Originally Published: February 12, 2010, on 1050ESPN.com (now ESPNNewYork.com)

While growing up, I was never really fascinated with the Hulk because the character never had the depth to draw me to him. I loved the fact that the madder he got the stronger he got, and the cheesy catch phrases were great to imitate (“RAY SMASH!”; “RAY STRONGEST THERE IS!”), but beyond these, the Hulk was always a B-level character in the grand scheme of things.

My frustration only grew with Hulk as he was depicted the same way over and over again in horrible movies that were later remade with bigger names into better movies with the same basic story, and we can’t forget the horribly overpriced straight-to-DVD animated features.

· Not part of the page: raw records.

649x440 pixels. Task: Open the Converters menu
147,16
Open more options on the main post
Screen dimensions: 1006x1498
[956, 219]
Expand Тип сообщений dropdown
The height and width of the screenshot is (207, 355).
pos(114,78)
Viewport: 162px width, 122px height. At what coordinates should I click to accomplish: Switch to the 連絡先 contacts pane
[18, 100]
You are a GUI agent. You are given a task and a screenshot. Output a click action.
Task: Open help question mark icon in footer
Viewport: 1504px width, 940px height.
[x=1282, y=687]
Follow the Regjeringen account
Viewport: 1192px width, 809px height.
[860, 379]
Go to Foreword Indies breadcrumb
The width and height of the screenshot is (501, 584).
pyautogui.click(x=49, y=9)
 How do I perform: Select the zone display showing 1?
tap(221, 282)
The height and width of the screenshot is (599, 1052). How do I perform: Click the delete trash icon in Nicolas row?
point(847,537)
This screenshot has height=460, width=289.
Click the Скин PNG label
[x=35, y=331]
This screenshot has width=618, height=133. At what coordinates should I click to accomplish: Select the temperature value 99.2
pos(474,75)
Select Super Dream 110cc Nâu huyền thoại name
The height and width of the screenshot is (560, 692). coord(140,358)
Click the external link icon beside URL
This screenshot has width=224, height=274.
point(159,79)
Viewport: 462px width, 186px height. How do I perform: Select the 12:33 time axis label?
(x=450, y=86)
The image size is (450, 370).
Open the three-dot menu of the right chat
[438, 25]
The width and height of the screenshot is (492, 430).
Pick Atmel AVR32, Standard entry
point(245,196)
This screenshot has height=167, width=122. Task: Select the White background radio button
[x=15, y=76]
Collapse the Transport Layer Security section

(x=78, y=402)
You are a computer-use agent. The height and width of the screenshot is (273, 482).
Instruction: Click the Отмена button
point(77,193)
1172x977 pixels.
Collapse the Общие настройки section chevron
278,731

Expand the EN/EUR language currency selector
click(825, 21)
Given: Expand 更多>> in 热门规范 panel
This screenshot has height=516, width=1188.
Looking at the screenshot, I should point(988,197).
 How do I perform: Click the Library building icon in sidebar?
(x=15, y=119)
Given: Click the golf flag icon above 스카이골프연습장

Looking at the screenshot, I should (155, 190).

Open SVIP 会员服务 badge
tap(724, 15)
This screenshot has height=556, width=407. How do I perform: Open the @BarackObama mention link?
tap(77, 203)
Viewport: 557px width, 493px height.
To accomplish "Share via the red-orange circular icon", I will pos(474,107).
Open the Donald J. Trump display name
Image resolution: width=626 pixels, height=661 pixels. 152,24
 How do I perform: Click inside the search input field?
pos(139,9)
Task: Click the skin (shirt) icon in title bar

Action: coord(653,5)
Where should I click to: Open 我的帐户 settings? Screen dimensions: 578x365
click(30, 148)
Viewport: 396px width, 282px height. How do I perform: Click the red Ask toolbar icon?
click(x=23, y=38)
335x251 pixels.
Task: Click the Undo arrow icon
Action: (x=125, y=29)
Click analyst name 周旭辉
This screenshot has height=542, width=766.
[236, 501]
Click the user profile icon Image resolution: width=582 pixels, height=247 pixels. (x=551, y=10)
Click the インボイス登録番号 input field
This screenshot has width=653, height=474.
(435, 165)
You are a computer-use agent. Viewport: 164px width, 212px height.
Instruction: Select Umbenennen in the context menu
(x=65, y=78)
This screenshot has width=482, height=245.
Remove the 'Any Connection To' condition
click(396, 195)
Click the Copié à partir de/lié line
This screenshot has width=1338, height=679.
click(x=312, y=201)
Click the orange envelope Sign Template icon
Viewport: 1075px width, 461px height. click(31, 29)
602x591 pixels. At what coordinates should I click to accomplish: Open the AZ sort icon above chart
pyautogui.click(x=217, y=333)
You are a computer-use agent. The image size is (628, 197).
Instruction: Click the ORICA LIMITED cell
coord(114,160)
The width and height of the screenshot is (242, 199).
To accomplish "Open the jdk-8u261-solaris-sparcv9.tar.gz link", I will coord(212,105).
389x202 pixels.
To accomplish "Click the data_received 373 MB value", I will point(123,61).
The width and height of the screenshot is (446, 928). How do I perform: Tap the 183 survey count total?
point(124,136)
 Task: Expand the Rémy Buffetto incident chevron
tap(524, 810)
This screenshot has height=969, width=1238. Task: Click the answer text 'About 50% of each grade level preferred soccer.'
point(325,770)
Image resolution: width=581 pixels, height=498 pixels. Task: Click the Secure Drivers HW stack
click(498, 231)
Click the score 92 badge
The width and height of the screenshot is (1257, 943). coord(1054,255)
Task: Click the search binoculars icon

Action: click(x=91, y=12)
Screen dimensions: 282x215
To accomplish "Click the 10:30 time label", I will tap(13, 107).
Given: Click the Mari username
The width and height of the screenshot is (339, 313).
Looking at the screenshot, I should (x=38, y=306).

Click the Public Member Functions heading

But in 2006, there was hope. Over the course of a little more than a year in the Incredible Hulk’s third volume, came the Planet Hulk storyline, an arc that has been the Hulk’s shining moment in his nearly 50 years of comics (with a close second being the storyline that came out of the Planet Hulk story arc, World War Hulk). This was the first time, the Hulk, and not Bruce Banner (or a merging of the Hulk’s body and Banner’s personality), was the personality with layer upon layer of depth and development. The Hulk was thinking, strategizing, speaking in complete sentences. And after years of being limited, the Hulk had become not only the center of his own planet, but would soon become the center of the Marvel Universe.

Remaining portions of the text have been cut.